Description
These Irresistible Elote Deviled Eggs combine creamy, spicy chipotle mayo with the smoky sweetness of grilled corn, enhanced by fresh lime juice and topped with crumbled feta for a perfect bite-sized appetizer that’s bursting with bold Mexican-inspired flavors.
Ingredients
Scale
Eggs and Filling
- 6 large eggs
- 1/4 cup Greek yogurt
- 1 tablespoon chipotle sauce
- 1 teaspoon fresh lime juice
- 1/2 teaspoon onion powder
- 1/2 teaspoon cumin
- Salt and pepper to taste
Mix-ins and Garnishes
- 1/2 cup grilled corn, cooled
- 2 tablespoons fresh parsley, chopped
- 1 tablespoon feta cheese, crumbled
- Sliced radishes for garnish (optional)
- Lime wedges for serving
Instructions
- Boil the Eggs: Place the eggs in a pot and cover them with cold water. Bring the water to a rolling boil over medium heat.
- Set Eggs to Cook: Once boiling, turn off the heat, cover the pot, and let it sit for 12 minutes to finish cooking the eggs gently.
- Cool the Eggs: Transfer the eggs to a bowl filled with ice water and let them cool for about 5 minutes to stop cooking and make peeling easier.
- Peel and Halve: Carefully peel the cooled eggs and cut them in half horizontally, separating the whites from the yolks.
- Prepare the Filling: Gently scoop out the yolks into a mixing bowl and mash them with a fork until creamy.
- Mix Seasonings: Add Greek yogurt, chipotle sauce, lime juice, onion powder, cumin, salt, and pepper to the mashed yolks. Stir until fully combined and smooth.
- Add Corn and Parsley: Fold in the cooled grilled corn and chopped fresh parsley evenly into the yolk mixture.
- Fill Egg Whites: Use a spoon or a piping bag to fill the egg white halves with a generous mound of the yolk mixture.
- Garnish: Top each filled egg with crumbled feta cheese and add sliced radishes if desired for extra crunch and color.
- Serve: Serve immediately or chill for up to one hour.

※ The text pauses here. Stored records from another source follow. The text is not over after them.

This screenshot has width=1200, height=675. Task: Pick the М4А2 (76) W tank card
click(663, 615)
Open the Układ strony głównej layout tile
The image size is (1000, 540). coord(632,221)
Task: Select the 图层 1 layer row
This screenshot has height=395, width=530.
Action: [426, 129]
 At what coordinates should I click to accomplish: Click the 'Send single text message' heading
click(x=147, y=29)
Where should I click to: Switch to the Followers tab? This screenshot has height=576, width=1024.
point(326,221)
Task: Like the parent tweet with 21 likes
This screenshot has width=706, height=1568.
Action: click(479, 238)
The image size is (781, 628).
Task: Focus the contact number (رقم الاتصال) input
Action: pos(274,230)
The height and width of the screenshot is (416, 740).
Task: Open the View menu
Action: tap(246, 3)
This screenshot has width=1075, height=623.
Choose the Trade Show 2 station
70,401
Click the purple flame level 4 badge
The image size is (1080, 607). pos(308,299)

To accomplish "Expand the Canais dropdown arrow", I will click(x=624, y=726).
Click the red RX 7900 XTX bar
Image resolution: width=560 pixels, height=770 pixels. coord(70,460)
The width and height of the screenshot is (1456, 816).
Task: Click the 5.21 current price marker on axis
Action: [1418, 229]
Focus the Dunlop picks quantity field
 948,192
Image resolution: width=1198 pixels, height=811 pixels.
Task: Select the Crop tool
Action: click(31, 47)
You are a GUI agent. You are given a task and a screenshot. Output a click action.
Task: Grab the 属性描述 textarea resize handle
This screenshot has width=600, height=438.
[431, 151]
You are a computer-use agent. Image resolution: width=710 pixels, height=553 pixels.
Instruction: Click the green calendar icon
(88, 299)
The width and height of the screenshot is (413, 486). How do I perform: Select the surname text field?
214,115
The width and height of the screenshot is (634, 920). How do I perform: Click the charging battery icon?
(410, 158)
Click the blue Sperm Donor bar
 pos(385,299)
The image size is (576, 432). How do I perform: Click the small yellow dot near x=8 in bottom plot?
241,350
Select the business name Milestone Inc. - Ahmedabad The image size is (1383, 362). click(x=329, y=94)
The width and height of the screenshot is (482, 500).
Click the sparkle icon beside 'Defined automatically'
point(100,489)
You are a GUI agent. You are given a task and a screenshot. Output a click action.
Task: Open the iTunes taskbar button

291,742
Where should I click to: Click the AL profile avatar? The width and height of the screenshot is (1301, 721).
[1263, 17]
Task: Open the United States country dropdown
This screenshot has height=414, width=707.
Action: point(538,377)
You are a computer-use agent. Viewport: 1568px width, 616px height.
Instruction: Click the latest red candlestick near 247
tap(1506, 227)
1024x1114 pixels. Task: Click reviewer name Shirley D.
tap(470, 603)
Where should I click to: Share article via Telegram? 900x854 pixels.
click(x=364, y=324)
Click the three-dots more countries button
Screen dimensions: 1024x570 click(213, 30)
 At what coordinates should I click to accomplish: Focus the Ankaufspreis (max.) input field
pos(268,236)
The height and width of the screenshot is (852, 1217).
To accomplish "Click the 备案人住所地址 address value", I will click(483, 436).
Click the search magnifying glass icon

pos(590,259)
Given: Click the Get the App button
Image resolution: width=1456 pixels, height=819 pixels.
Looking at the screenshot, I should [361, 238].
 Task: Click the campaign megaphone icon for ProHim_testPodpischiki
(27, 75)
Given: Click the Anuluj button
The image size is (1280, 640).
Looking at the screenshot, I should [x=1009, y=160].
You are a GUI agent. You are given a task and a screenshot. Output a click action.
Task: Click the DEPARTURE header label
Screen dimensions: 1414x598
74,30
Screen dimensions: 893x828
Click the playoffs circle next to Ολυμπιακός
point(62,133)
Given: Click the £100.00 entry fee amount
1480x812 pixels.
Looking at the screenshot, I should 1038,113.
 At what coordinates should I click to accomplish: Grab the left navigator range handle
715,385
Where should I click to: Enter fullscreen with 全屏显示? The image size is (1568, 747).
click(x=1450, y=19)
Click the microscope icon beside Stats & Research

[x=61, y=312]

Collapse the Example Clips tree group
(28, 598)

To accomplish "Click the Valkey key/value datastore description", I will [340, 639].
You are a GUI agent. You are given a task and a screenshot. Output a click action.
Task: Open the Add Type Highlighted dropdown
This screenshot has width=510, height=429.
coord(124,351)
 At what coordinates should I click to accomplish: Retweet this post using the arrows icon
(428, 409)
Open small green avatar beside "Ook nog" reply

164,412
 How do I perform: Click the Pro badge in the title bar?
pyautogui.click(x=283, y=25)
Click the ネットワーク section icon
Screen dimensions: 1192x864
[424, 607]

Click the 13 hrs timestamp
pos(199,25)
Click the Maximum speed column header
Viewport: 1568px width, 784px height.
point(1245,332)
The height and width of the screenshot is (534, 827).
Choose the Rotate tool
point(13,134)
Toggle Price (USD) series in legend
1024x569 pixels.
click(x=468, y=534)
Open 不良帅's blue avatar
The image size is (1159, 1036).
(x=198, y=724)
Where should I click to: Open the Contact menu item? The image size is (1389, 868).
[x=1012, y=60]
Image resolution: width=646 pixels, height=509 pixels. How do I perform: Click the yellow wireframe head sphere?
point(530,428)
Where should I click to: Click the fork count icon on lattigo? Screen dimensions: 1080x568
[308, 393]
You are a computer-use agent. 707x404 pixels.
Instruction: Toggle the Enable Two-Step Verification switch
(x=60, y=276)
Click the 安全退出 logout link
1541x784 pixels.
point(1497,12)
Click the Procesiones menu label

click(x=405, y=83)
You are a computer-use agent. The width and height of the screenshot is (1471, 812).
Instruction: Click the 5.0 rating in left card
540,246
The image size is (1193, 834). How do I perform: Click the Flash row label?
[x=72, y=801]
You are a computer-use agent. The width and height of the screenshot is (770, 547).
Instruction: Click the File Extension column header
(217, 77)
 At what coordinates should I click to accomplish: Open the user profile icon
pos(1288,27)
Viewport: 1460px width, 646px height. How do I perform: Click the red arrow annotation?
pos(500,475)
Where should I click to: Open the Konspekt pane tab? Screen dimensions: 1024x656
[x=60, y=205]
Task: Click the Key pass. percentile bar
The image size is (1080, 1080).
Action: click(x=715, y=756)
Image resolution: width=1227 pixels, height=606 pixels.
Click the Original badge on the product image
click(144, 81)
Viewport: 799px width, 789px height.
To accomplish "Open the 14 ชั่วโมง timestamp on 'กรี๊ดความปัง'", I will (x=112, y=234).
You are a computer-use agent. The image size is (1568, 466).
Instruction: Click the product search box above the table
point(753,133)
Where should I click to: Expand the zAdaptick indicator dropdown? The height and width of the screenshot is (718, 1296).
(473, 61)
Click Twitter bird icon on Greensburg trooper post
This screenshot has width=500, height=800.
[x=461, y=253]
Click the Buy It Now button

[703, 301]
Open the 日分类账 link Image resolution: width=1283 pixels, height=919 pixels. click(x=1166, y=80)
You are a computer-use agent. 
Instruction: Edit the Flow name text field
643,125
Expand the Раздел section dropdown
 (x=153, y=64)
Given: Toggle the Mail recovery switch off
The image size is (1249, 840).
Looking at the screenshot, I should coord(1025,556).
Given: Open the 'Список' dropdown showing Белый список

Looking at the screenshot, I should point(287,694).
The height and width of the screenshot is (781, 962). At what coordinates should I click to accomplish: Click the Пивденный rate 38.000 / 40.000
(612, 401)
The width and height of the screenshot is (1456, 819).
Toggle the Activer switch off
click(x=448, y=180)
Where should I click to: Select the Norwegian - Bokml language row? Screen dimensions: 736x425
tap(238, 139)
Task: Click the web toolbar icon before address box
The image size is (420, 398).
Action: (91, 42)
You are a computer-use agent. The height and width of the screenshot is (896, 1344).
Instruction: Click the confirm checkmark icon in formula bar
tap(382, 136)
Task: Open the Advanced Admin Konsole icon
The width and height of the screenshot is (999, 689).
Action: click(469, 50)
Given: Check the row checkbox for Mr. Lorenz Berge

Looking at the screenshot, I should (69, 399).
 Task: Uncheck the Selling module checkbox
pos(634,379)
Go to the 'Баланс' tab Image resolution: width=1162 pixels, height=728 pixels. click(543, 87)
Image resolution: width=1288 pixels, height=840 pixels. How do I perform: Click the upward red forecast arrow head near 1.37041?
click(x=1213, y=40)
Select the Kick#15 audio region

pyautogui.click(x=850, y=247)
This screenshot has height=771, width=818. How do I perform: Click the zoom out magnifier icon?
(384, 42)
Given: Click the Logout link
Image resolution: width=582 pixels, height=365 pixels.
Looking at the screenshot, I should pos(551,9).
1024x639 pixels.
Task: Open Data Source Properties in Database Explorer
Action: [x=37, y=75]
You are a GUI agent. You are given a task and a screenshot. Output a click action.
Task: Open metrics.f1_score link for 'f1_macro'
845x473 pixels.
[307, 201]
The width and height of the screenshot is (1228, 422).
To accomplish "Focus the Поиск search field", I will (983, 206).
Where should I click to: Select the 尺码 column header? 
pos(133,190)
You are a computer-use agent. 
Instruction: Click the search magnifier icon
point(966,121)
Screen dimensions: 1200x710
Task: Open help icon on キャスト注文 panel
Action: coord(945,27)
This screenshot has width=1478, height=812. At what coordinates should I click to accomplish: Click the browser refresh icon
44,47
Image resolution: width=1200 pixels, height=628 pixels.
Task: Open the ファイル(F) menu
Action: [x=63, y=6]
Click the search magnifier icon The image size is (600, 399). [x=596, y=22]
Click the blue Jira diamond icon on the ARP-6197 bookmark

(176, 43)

Offer lime wedges alongside for guests to squeeze over the eggs for an added zest.
Notes
- Use fresh eggs for easier peeling and best texture.
- Grill corn on a grill pan or outdoor grill for a smoky flavor; canned or frozen corn can be used but won’t have the same depth.
- Adjust chipotle sauce amount to control spiciness.
- These deviled eggs can be made ahead and stored in the refrigerator for up to 24 hours without garnishing.
- For a dairy-free variation, substitute Greek yogurt with a non-dairy yogurt and omit feta cheese.